— Begin Records shown —

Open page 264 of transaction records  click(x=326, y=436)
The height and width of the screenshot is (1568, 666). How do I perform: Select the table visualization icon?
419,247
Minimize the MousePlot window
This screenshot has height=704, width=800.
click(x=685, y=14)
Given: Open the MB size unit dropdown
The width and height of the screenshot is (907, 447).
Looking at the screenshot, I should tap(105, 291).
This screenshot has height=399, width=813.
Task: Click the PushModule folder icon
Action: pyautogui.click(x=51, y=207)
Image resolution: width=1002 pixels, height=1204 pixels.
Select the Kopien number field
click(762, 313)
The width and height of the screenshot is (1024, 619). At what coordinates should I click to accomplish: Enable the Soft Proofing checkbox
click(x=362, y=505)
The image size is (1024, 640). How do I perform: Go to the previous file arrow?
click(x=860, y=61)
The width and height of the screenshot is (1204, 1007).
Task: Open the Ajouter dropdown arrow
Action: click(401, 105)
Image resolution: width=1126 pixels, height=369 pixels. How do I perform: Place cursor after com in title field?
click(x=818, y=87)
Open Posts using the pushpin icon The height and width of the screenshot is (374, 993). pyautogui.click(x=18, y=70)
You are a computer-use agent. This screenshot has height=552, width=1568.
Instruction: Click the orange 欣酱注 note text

— End Records shown —

Could you reproduce every row above verbatim, line by line, with nothing altered?

**Response to the exercise:**
Open page 264 of transaction records  click(x=326, y=436)
The height and width of the screenshot is (1568, 666). How do I perform: Select the table visualization icon?
419,247
Minimize the MousePlot window
This screenshot has height=704, width=800.
click(x=685, y=14)
Given: Open the MB size unit dropdown
The width and height of the screenshot is (907, 447).
Looking at the screenshot, I should tap(105, 291).
This screenshot has height=399, width=813.
Task: Click the PushModule folder icon
Action: pyautogui.click(x=51, y=207)
Image resolution: width=1002 pixels, height=1204 pixels.
Select the Kopien number field
click(762, 313)
The width and height of the screenshot is (1024, 619). At what coordinates should I click to accomplish: Enable the Soft Proofing checkbox
click(x=362, y=505)
The image size is (1024, 640). How do I perform: Go to the previous file arrow?
click(x=860, y=61)
The width and height of the screenshot is (1204, 1007).
Task: Open the Ajouter dropdown arrow
Action: click(401, 105)
Image resolution: width=1126 pixels, height=369 pixels. How do I perform: Place cursor after com in title field?
click(x=818, y=87)
Open Posts using the pushpin icon The height and width of the screenshot is (374, 993). pyautogui.click(x=18, y=70)
You are a computer-use agent. This screenshot has height=552, width=1568.
Instruction: Click the orange 欣酱注 note text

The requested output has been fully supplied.